Michael Heinrich's determination is inspiration for anyone who meets him.

"I'm not going to let anything stop me from what I want to do and what I want to accomplish."

His life changed forever in April of 2017, just two weeks’ shy of graduation from the University of Michigan.

He was riding his motorcycle through north campus when he was crushed by a falling tree.

"I heard a crack, I thought there are cars all around, (I thought) what is this and by the time I realized it was a tree falling - I was already on the ground," Heinrich said.

"You're two weeks from graduation and you don't know if he's going to live or die," said his mother Deb Heinrich.

Michael spent 17 days in intensive care and 81 days in rehab. A spinal cord injury left Michael a quadriplegic.

He's made amazing strides gaining movement in his arms but he can't move his legs. The young man who was once captain of his high school football team - is now confined to a wheelchair.

"He was extremely active," said his father, Tim Heinrich. "He was hunting, he was fishing. One day he said he was going to learn to scuba dive so he learned to scuba dive down here in Ann Arbor.

And now he's learning how to live a different life. Dad, Tim, and mom, Deb, who's a nurse, left their home in Ludington to come to Ann Arbor to live with, and help care for their son.

A young man who studied civil engineering and built submarines - now plans to go to graduate school there to study architecture.

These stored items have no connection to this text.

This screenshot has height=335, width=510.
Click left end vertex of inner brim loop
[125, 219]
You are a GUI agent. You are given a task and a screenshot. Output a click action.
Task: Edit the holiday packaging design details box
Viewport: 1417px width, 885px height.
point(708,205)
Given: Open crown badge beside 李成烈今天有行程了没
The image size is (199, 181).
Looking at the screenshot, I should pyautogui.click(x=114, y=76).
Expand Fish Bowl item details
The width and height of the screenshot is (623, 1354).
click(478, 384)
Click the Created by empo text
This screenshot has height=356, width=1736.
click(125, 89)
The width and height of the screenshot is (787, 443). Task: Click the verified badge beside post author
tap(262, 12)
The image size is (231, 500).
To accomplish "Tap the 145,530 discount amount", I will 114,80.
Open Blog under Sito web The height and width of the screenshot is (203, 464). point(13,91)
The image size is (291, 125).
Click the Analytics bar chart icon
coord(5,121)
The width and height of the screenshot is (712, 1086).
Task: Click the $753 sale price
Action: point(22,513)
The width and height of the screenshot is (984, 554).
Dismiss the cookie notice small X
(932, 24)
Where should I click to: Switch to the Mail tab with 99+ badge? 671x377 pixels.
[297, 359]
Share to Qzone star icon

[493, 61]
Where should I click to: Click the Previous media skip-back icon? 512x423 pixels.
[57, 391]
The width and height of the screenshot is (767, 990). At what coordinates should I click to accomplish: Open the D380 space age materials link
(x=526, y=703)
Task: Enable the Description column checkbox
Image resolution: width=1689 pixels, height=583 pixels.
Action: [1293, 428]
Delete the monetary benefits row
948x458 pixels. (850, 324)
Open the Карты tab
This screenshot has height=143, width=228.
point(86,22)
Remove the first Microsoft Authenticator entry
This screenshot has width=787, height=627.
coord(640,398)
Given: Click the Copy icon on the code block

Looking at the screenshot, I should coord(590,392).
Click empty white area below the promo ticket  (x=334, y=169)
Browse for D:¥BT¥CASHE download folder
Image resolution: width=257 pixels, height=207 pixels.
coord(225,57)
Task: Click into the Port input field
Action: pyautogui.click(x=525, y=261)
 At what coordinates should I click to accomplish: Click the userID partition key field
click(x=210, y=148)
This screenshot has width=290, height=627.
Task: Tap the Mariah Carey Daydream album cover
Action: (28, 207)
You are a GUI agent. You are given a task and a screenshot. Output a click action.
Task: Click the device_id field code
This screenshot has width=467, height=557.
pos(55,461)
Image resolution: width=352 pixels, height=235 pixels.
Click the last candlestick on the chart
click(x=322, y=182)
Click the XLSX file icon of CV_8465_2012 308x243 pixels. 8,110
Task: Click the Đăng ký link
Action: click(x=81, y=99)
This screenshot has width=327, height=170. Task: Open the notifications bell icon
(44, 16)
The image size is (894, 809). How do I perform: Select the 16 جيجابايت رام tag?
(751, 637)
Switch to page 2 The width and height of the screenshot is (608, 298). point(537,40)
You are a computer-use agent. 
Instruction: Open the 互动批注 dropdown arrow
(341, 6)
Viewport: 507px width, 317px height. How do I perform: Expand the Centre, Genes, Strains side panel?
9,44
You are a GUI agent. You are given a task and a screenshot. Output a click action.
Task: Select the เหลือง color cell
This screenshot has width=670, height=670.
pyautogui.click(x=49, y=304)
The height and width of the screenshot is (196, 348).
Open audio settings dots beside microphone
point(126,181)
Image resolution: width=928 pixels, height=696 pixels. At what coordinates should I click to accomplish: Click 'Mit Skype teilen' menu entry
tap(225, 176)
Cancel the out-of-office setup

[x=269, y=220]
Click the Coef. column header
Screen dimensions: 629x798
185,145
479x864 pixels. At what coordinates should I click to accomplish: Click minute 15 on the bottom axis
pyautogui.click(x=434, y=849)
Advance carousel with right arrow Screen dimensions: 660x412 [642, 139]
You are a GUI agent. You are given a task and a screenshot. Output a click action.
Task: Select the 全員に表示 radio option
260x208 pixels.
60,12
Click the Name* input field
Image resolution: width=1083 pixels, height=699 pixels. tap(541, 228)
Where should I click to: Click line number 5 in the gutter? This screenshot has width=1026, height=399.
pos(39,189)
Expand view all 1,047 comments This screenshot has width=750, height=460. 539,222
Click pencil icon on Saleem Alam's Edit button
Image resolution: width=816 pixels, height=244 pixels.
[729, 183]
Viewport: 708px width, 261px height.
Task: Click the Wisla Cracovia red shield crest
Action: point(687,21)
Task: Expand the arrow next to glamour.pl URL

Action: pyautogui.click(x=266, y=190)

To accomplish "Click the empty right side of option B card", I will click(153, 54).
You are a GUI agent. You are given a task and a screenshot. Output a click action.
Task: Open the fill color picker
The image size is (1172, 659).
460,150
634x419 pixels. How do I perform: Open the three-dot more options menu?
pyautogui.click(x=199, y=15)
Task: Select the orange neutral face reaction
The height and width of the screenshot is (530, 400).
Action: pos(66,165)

"What I want to do, is help people who are in my type of situation and build new structures as well as retrofitting others so that way everyone is, feels that they can access every building," he said.

It's an amazing story of perseverance and strength - of turning a negative into a positive - but attorney Dean Googasian says there's an underlying question of how was this allowed to happen.

He says the tree that fell on Michael was diseased and dying - and shouldn't have even been there.

"It's a tree that should have been removed and it should have been removed years before," Googasian said.

It's why he's filed a lawsuit - saying Michael and his family deserve answers, and justice.

The lawsuit alleges gross negligence on the part of three people who are currently or formerly employed by the university in the Forestry Department

"Michael is entitled to whatever medical care that he requires - and assistance that he requires for the rest of his life," Googasian said.

As for Michael - he definitely wants answers. But they don't change his new reality and that new reality hasn't dampened his spirit. He seems - more determined than ever.

"I'm going to go above and beyond to make this world a more accessible place," he said. "Despite what happened - I am going to make a positive impact on the world."